— start DATA FOR THIS EXERCISE —

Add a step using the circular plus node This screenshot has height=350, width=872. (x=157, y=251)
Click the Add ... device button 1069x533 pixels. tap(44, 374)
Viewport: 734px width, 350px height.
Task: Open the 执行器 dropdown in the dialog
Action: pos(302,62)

— end DATA FOR THIS EXERCISE —

DO THIS
Reproduce all of the records above word for word.

WRITTEN ANSWER
Add a step using the circular plus node This screenshot has height=350, width=872. (x=157, y=251)
Click the Add ... device button 1069x533 pixels. tap(44, 374)
Viewport: 734px width, 350px height.
Task: Open the 执行器 dropdown in the dialog
Action: pos(302,62)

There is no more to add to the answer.